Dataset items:
===============

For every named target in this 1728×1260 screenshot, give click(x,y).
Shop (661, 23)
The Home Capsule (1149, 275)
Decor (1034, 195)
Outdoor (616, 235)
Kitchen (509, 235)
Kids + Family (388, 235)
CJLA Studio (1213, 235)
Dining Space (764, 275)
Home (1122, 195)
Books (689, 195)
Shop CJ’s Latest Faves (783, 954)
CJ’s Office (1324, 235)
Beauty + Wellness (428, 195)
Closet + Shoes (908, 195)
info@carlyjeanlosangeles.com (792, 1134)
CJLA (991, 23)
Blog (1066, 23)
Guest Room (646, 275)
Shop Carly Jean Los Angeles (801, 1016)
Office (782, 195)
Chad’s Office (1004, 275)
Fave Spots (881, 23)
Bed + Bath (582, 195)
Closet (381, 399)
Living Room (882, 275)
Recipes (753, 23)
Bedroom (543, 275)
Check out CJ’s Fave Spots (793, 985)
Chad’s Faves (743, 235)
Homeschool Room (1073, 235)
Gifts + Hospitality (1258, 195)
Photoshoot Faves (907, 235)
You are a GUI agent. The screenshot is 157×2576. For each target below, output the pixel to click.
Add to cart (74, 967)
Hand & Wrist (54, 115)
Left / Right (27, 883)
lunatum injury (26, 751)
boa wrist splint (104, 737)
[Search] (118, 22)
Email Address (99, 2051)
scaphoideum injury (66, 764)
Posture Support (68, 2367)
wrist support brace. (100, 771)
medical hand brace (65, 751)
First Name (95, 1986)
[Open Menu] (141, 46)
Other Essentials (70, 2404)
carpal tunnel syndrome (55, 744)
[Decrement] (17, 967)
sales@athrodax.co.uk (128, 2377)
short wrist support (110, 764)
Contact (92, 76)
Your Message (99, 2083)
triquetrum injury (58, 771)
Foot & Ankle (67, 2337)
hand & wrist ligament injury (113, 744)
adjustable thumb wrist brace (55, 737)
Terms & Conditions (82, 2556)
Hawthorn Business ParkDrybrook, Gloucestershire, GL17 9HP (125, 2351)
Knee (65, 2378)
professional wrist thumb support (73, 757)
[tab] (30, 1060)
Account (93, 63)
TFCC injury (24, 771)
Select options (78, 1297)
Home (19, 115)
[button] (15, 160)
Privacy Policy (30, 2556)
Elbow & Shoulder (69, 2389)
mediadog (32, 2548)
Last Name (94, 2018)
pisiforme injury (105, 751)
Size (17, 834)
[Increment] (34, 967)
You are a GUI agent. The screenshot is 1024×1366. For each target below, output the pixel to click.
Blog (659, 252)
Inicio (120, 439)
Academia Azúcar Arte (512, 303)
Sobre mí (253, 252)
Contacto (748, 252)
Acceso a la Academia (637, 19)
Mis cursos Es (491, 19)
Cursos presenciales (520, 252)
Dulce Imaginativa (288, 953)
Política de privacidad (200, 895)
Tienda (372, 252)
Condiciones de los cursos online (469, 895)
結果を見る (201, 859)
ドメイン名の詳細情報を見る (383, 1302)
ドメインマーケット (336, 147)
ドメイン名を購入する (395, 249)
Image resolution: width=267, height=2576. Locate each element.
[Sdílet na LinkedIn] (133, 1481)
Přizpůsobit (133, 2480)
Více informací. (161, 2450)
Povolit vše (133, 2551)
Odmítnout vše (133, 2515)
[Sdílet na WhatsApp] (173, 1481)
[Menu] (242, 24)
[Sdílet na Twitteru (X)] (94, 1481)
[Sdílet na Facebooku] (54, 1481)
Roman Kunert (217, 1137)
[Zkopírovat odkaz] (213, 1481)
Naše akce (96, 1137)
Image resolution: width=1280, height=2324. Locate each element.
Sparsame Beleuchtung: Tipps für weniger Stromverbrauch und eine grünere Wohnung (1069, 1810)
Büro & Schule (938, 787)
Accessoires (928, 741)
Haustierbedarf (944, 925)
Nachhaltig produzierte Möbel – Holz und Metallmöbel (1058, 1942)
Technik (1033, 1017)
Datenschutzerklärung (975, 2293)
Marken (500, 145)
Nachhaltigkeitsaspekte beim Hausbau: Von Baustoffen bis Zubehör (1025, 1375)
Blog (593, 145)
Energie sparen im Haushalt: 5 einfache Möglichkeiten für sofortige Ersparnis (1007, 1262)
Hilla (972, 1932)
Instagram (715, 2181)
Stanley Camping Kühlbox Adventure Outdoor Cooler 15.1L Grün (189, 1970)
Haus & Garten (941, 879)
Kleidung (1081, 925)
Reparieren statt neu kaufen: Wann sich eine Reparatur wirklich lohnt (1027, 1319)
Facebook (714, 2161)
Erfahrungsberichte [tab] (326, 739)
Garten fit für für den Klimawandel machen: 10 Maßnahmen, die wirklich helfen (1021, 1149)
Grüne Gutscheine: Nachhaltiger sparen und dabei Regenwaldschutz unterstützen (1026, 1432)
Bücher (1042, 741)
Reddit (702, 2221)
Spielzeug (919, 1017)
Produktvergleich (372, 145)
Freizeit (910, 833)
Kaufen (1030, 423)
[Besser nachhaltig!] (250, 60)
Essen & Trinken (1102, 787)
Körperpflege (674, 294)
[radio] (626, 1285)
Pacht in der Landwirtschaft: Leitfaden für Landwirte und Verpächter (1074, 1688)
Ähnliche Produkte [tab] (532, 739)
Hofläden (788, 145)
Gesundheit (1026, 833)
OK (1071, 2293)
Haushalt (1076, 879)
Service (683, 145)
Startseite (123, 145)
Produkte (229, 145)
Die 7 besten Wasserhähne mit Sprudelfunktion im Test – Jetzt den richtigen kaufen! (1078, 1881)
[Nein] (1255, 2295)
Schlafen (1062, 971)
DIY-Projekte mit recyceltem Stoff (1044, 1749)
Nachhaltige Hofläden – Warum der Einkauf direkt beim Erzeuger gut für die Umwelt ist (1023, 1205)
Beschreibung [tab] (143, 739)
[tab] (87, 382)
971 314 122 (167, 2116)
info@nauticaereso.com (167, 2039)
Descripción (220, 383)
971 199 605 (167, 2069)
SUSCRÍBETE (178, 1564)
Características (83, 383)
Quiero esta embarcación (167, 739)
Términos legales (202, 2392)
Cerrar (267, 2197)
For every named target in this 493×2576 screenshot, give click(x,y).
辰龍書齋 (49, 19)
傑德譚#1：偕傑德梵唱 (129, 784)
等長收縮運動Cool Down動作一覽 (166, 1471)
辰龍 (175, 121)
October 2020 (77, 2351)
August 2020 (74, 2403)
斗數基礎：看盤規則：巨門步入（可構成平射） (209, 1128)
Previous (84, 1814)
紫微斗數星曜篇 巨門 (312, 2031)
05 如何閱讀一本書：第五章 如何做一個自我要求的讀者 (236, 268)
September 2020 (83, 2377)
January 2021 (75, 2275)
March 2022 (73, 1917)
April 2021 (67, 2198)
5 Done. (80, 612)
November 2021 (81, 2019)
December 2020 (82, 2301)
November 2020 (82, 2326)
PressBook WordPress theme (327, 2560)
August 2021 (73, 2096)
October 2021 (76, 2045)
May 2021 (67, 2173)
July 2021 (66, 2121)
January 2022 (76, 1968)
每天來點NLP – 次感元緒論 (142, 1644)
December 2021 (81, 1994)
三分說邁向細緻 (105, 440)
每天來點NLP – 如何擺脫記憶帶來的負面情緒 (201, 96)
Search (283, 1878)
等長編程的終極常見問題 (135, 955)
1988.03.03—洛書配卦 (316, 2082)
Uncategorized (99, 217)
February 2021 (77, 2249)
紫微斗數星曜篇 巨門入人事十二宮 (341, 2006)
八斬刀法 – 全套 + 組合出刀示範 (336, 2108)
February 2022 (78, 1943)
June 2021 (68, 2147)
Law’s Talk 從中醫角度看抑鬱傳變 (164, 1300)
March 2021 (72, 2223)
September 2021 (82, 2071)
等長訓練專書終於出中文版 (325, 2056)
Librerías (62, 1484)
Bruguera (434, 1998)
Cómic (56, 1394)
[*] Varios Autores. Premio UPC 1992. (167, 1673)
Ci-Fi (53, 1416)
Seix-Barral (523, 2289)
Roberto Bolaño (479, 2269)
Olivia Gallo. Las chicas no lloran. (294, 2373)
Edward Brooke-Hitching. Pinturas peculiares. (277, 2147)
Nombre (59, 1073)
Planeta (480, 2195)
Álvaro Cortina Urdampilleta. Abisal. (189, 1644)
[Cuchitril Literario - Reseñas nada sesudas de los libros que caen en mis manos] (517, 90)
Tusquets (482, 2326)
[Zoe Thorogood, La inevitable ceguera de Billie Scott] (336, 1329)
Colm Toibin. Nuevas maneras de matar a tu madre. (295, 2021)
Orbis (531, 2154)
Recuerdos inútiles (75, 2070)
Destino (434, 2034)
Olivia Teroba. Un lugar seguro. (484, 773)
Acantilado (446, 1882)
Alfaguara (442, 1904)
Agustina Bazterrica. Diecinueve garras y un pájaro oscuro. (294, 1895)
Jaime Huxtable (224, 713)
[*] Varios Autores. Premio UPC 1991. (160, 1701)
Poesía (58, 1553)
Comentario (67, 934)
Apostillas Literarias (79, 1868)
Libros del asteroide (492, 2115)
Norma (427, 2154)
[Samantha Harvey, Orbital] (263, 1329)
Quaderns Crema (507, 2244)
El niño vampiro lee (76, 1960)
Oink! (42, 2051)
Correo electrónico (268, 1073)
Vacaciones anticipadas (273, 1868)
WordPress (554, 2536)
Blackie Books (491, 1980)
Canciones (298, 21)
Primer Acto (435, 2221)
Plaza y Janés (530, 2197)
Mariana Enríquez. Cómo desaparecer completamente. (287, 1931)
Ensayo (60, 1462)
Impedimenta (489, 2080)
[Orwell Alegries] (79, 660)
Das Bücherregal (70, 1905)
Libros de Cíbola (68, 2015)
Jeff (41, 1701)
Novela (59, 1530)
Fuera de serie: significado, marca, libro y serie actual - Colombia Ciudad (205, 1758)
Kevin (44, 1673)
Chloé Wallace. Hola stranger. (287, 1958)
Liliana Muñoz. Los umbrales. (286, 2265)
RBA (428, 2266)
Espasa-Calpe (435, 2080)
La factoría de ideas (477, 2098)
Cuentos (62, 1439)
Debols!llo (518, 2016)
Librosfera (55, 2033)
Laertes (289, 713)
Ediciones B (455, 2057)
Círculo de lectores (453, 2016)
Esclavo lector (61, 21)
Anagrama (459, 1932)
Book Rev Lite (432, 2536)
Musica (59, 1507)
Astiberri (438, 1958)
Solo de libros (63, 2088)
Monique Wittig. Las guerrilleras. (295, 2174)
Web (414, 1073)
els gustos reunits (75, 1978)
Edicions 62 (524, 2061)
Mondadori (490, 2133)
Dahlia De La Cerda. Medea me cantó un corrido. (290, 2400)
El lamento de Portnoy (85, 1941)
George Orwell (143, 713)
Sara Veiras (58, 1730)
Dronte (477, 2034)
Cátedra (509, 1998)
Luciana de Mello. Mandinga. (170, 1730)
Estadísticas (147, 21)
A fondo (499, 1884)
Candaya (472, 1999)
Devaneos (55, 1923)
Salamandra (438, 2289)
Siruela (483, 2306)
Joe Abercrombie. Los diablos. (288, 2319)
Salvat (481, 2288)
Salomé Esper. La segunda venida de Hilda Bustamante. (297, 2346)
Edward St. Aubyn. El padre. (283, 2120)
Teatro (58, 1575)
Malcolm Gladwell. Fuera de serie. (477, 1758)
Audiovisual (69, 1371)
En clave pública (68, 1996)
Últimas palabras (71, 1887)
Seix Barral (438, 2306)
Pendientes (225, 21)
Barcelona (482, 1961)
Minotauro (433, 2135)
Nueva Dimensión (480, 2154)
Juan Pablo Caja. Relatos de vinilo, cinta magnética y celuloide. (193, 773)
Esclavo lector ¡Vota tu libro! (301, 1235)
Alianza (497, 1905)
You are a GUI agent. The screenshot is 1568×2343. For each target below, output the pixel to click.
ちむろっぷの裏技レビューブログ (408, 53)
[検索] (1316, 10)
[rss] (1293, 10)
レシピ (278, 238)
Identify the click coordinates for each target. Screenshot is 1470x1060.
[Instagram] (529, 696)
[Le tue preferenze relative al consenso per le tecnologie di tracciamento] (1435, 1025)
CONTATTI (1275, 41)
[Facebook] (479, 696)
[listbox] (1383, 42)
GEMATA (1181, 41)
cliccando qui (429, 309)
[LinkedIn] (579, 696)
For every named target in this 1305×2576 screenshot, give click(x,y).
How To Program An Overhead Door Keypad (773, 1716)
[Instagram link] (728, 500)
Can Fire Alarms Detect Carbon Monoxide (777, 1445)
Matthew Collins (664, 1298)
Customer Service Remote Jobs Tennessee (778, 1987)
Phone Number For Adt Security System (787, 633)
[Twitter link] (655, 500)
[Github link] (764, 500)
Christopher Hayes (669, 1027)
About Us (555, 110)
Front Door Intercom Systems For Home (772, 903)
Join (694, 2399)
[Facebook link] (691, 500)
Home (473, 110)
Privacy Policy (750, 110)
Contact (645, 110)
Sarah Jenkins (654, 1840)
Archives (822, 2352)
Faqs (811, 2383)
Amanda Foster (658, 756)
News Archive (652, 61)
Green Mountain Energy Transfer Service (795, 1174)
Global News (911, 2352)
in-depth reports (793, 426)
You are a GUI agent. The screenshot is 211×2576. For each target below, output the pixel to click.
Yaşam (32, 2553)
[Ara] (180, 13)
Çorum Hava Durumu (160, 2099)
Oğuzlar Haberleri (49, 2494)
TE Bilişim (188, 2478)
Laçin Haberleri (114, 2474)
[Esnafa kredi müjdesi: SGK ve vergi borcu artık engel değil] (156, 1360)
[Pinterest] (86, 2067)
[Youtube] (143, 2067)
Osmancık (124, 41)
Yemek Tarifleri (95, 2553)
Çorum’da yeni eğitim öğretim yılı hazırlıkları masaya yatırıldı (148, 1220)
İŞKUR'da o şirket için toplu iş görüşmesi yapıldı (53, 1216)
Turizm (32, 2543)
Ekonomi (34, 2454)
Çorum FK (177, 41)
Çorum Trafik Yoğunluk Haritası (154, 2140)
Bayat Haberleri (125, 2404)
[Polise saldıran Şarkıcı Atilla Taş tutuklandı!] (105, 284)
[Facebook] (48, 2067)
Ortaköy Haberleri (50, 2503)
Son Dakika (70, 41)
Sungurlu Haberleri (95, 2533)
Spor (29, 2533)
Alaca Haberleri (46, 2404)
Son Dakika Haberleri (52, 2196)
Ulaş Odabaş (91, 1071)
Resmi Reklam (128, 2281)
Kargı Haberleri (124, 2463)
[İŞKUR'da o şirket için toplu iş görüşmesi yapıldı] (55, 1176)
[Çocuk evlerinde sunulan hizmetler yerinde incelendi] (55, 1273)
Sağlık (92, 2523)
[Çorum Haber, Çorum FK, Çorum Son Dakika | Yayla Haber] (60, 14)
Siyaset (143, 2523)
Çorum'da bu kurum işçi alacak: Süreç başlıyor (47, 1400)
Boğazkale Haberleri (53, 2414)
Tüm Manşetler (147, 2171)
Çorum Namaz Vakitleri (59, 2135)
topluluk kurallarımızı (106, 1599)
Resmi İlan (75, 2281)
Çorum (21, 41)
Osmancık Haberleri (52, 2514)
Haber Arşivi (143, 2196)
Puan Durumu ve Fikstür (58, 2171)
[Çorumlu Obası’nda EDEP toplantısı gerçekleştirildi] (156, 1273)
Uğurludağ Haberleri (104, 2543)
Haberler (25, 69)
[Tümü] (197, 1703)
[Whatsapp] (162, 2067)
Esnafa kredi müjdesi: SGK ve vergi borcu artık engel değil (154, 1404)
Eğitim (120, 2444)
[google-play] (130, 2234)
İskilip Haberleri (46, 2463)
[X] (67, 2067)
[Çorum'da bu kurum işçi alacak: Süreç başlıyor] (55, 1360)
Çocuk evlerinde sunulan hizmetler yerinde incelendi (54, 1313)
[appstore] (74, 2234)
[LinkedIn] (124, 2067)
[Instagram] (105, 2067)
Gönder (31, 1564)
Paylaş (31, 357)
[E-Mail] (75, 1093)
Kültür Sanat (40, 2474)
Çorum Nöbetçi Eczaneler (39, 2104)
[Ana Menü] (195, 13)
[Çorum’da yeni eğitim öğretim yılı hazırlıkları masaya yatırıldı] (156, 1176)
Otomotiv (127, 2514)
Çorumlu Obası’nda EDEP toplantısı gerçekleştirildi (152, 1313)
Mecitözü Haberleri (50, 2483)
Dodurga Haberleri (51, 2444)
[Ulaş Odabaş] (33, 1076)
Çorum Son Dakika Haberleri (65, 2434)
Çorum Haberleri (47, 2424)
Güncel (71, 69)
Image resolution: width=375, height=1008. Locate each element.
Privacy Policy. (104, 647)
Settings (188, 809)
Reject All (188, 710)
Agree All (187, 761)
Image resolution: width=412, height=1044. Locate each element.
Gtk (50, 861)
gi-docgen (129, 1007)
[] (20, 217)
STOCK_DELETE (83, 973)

===============

• _What the task requires_
Please return every line from the first one in the records above down to the line containing "Books (689, 195)", including both, exactly as written and nothing more.

• _Exercise answer_
For every named target in this 1728×1260 screenshot, give click(x,y).
Shop (661, 23)
The Home Capsule (1149, 275)
Decor (1034, 195)
Outdoor (616, 235)
Kitchen (509, 235)
Kids + Family (388, 235)
CJLA Studio (1213, 235)
Dining Space (764, 275)
Home (1122, 195)
Books (689, 195)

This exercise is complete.